== INPUT DATA ==

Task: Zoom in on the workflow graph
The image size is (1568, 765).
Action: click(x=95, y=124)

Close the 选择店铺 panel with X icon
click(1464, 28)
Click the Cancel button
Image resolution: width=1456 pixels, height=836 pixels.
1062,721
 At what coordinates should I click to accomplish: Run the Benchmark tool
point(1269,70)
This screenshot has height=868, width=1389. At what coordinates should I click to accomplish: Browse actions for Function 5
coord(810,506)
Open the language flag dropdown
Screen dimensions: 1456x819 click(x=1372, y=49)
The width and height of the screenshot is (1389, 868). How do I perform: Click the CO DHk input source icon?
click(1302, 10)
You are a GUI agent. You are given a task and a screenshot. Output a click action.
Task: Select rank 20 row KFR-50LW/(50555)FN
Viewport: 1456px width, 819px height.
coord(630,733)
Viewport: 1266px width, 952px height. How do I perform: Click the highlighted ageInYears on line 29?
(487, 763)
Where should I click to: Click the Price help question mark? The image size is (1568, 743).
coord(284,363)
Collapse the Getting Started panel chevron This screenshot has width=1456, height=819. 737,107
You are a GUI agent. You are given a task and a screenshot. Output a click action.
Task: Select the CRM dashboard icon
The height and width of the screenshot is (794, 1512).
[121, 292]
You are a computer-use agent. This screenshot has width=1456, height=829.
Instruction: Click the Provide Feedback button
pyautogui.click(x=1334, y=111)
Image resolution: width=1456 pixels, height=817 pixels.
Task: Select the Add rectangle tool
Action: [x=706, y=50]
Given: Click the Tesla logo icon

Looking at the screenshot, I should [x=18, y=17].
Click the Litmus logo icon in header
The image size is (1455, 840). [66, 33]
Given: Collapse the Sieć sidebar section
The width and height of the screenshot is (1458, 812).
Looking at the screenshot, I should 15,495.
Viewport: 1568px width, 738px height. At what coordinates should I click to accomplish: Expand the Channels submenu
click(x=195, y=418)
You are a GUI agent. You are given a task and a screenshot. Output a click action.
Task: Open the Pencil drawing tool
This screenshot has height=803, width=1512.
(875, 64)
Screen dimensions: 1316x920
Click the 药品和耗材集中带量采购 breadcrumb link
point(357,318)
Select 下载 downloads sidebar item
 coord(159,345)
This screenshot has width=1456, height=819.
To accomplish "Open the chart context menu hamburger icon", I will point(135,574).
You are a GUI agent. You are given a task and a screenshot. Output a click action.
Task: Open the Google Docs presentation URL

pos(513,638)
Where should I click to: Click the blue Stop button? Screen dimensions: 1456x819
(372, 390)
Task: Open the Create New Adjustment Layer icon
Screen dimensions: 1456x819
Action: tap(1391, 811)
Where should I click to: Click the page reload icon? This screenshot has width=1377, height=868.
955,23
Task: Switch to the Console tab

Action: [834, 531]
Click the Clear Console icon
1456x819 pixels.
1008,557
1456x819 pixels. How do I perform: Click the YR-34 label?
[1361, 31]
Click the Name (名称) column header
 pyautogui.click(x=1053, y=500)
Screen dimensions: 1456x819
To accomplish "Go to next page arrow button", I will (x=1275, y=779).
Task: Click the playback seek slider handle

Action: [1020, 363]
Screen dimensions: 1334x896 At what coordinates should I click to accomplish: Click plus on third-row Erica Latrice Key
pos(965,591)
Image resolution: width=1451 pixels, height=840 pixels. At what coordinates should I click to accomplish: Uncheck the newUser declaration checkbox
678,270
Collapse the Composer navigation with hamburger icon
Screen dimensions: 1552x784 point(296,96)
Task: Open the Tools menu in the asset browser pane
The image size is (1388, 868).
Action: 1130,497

===

### WHAT THIS TASK INVOLVES
Each line from the one holding "Image resolution: width=1451" down to the end of the records above is to be repeated exactly; no other line belongs in the reply.

### ANSWER SPACE
Image resolution: width=1451 pixels, height=840 pixels. At what coordinates should I click to accomplish: Uncheck the newUser declaration checkbox
678,270
Collapse the Composer navigation with hamburger icon
Screen dimensions: 1552x784 point(296,96)
Task: Open the Tools menu in the asset browser pane
The image size is (1388, 868).
Action: 1130,497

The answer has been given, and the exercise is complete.